§ Problem description:
Given the records below, the lines starting at the line with "Click the Username help question icon" and ending at the line with "Instruction: Click the" should be output exactly, both end lines kept and pictures left out.

[Stored items]
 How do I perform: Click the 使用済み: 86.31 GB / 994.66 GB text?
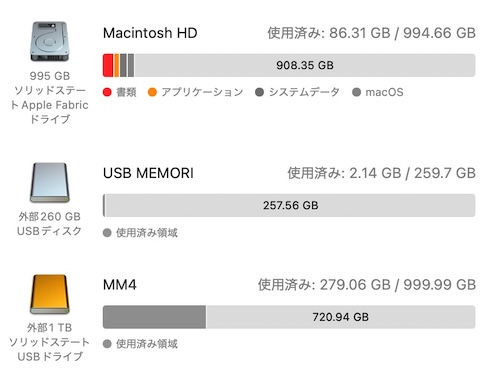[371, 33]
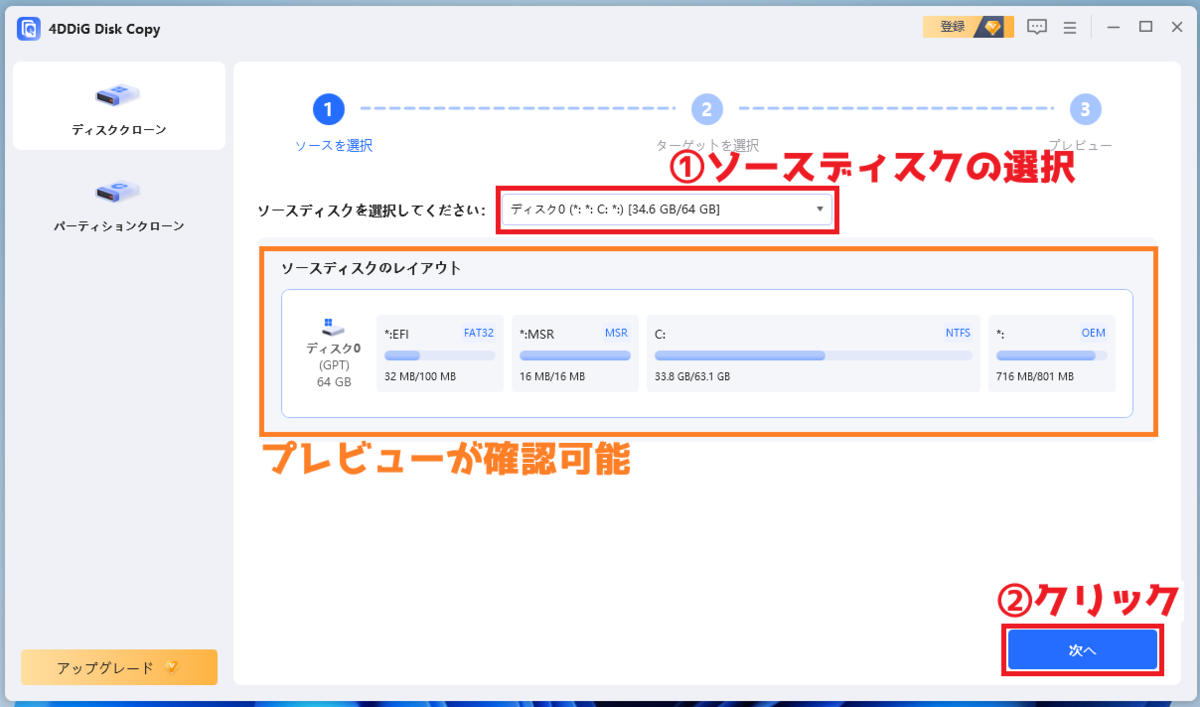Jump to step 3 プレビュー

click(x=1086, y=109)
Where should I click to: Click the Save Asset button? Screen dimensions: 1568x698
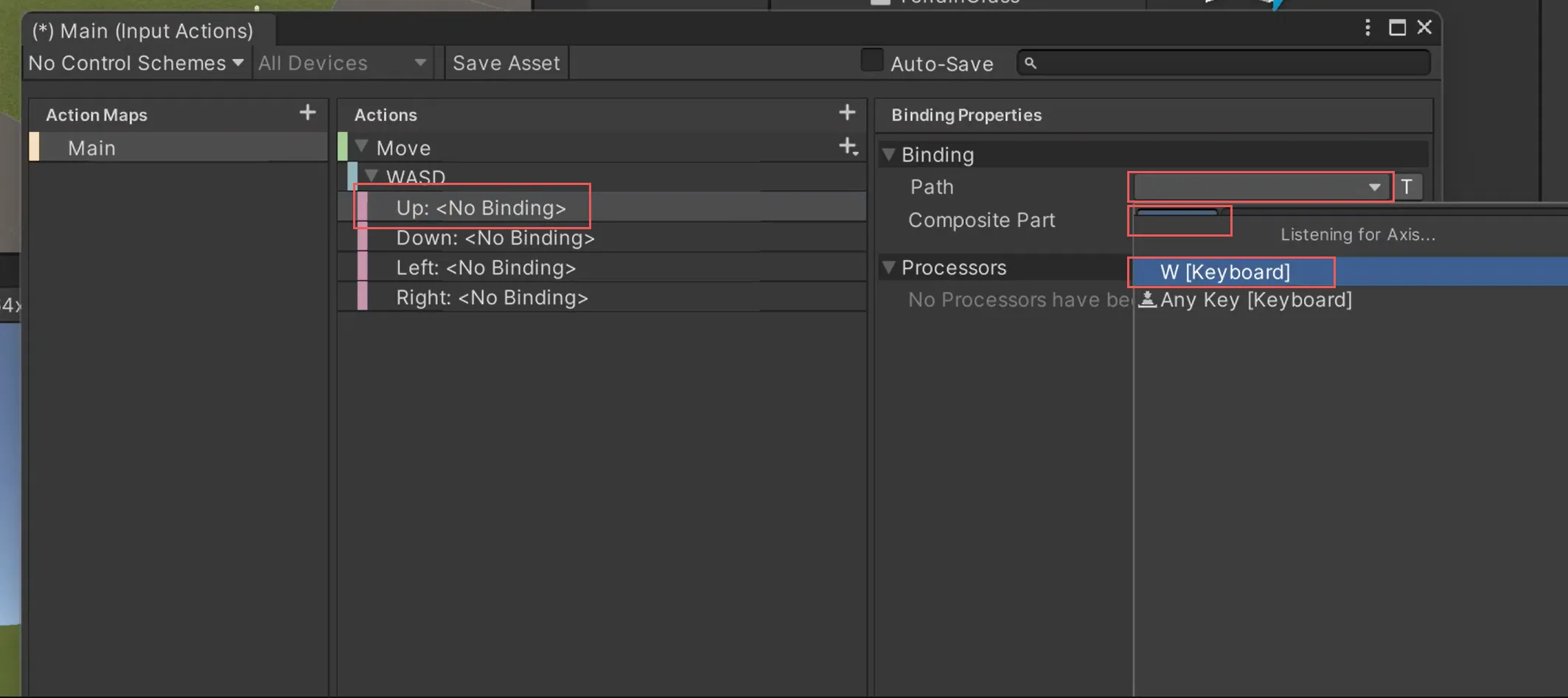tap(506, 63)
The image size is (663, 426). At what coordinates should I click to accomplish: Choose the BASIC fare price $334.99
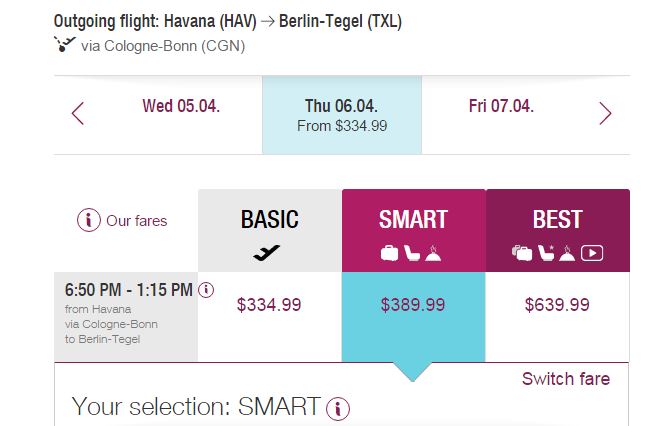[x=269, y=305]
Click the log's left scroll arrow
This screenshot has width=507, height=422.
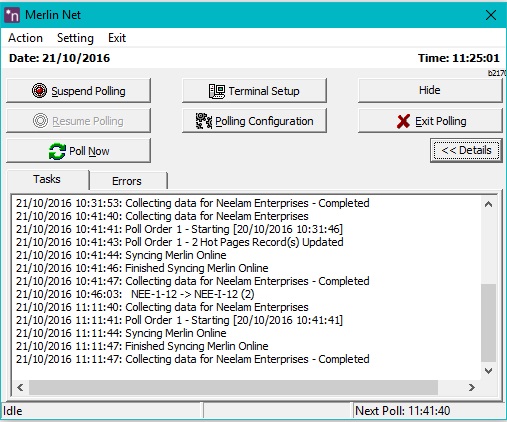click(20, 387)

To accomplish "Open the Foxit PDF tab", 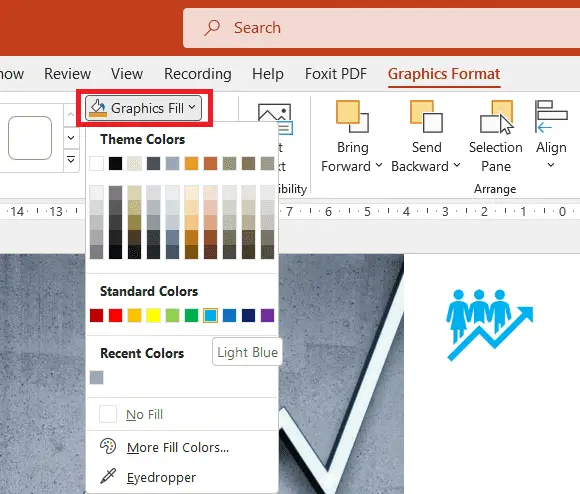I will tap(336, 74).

==

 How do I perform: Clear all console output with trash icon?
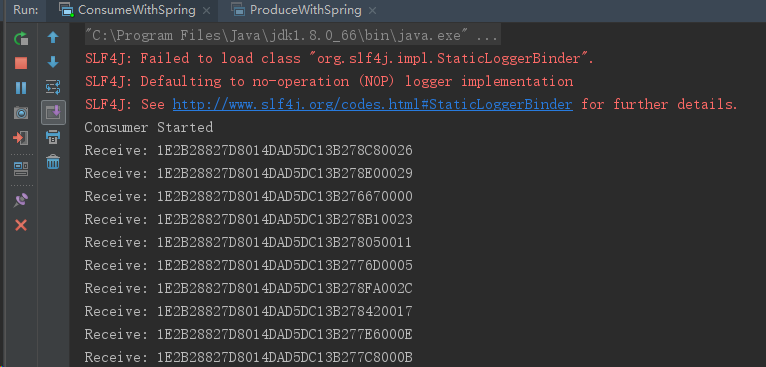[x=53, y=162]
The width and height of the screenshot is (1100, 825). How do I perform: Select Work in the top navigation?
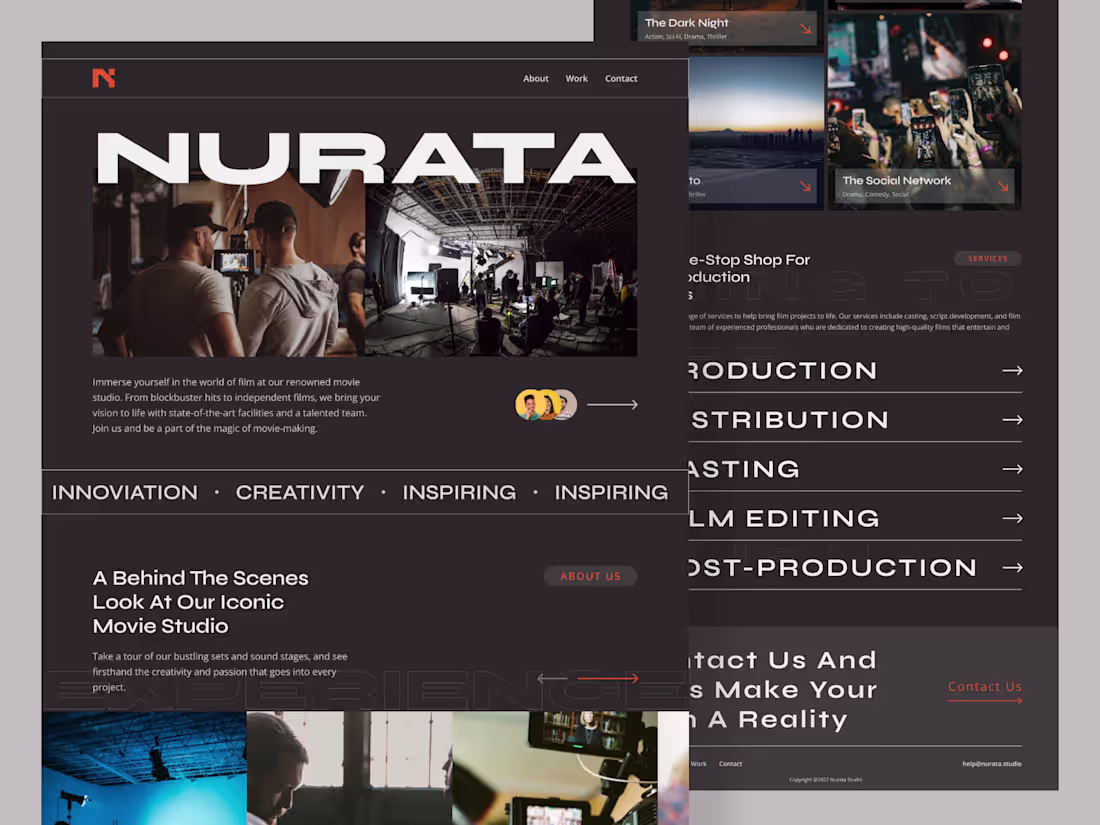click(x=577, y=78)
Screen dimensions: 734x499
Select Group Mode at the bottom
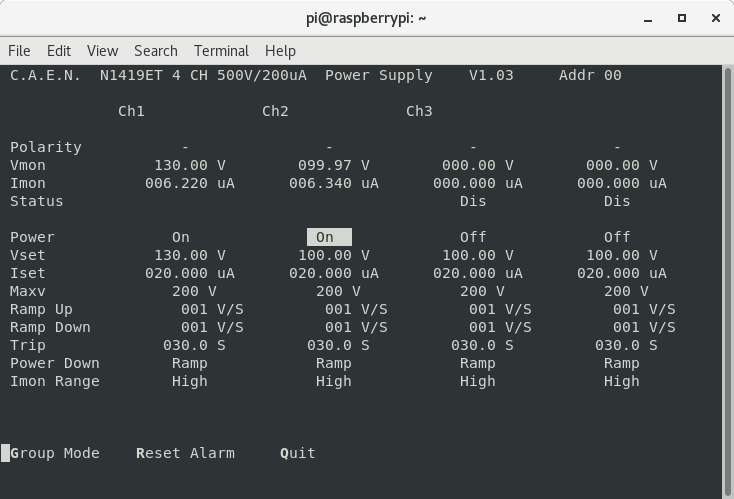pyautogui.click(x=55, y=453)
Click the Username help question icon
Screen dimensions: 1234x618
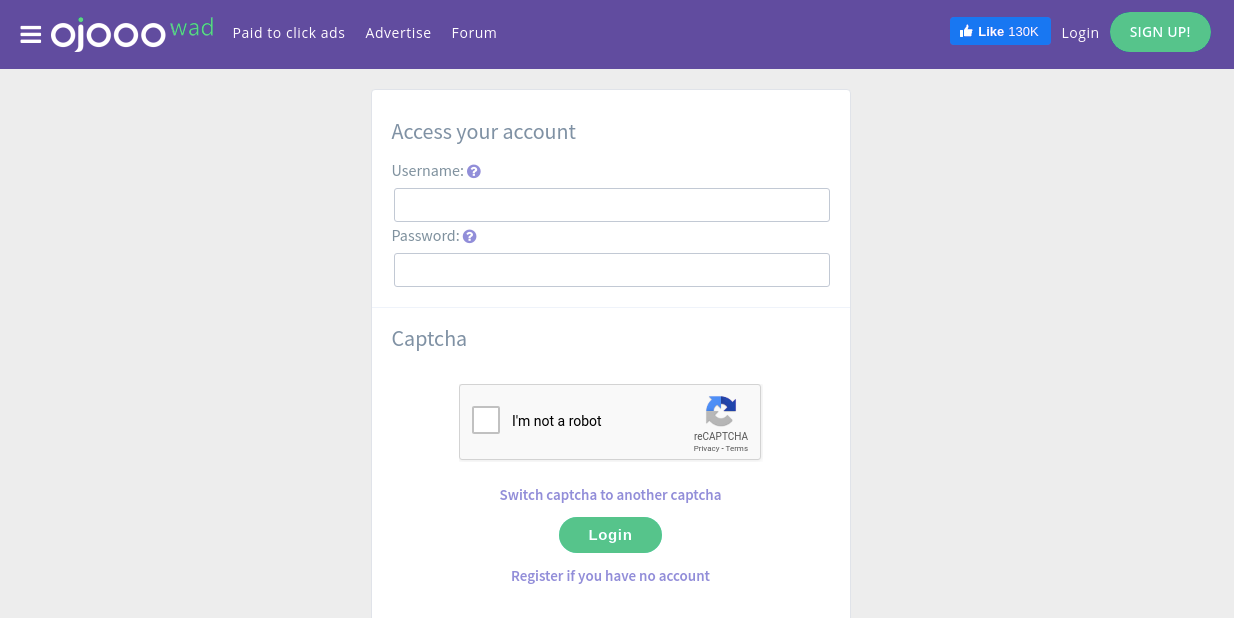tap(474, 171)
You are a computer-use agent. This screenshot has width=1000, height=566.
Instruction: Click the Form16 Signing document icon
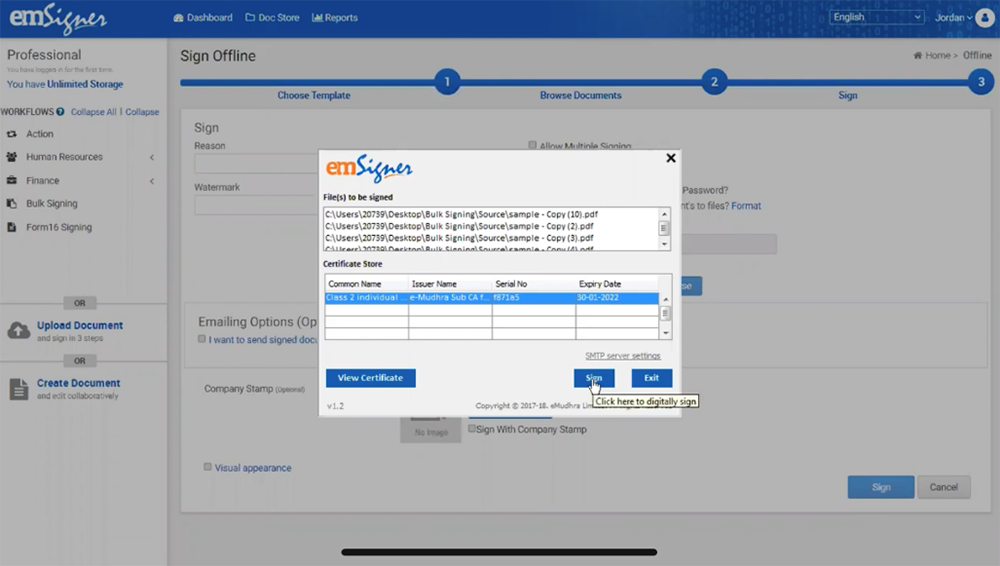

...

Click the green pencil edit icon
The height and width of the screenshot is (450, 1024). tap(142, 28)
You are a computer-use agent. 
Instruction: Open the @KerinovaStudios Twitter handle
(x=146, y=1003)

§ Response for this exercise:
Click the Username help question icon
Screen dimensions: 1234x618
tap(474, 171)
You are a computer-use agent. This screenshot has width=1000, height=566.
Instruction: Click the Form16 Signing document icon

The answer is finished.